WHAT THIS TASK INVOLVES:
Stopping right after the line with "Дополнительный нарезанный ключ", please reproduce the material below exactly from its first line.

EXERCISE DATA:
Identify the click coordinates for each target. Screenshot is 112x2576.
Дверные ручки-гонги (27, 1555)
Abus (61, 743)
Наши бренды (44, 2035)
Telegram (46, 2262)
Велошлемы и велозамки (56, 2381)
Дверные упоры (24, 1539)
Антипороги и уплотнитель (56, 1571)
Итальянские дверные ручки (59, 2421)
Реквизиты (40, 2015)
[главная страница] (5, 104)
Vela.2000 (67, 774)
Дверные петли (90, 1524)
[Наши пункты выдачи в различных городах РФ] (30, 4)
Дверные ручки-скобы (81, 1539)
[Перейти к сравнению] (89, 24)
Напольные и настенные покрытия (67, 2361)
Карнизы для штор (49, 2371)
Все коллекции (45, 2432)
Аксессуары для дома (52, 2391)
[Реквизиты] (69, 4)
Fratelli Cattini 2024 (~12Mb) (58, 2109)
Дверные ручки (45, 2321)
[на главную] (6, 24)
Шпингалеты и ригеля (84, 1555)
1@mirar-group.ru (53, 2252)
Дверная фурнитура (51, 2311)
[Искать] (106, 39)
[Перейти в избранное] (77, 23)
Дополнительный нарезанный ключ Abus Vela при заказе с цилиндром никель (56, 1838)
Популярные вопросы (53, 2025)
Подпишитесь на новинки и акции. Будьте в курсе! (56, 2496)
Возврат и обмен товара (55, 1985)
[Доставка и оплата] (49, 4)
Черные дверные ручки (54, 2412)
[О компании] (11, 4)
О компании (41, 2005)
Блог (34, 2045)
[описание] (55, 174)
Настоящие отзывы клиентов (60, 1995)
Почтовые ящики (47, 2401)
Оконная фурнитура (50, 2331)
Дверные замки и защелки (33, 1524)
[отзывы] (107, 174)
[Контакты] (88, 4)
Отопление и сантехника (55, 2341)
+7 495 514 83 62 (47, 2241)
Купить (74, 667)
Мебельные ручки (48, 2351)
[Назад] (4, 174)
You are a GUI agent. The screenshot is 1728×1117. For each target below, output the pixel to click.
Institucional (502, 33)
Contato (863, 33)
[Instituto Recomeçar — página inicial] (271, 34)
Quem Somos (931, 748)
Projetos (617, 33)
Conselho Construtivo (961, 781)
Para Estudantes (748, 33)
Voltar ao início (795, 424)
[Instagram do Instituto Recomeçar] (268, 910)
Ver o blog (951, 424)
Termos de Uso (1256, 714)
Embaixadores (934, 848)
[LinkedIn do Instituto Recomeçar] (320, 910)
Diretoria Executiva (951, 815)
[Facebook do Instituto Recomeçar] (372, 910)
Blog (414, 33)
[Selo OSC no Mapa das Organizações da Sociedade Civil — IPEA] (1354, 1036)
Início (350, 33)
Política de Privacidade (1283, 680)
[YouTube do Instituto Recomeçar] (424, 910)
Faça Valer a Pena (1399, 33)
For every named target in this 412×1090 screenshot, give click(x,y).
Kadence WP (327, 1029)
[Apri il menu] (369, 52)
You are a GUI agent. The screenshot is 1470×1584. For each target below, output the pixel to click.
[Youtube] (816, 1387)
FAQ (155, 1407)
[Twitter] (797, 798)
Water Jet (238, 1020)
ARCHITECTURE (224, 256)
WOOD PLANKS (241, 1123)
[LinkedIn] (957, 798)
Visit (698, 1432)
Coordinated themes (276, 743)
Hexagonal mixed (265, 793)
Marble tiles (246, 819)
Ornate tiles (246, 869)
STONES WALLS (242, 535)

ANSWER TO THIS EXERCISE:
Identify the click coordinates for each target. Screenshot is 112x2576.
Дверные ручки-гонги (27, 1555)
Abus (61, 743)
Наши бренды (44, 2035)
Telegram (46, 2262)
Велошлемы и велозамки (56, 2381)
Дверные упоры (24, 1539)
Антипороги и уплотнитель (56, 1571)
Итальянские дверные ручки (59, 2421)
Реквизиты (40, 2015)
[главная страница] (5, 104)
Vela.2000 (67, 774)
Дверные петли (90, 1524)
[Наши пункты выдачи в различных городах РФ] (30, 4)
Дверные ручки-скобы (81, 1539)
[Перейти к сравнению] (89, 24)
Напольные и настенные покрытия (67, 2361)
Карнизы для штор (49, 2371)
Все коллекции (45, 2432)
Аксессуары для дома (52, 2391)
[Реквизиты] (69, 4)
Fratelli Cattini 2024 (~12Mb) (58, 2109)
Дверные ручки (45, 2321)
[на главную] (6, 24)
Шпингалеты и ригеля (84, 1555)
1@mirar-group.ru (53, 2252)
Дверная фурнитура (51, 2311)
[Искать] (106, 39)
[Перейти в избранное] (77, 23)
Дополнительный нарезанный ключ Abus Vela при заказе с цилиндром никель (56, 1838)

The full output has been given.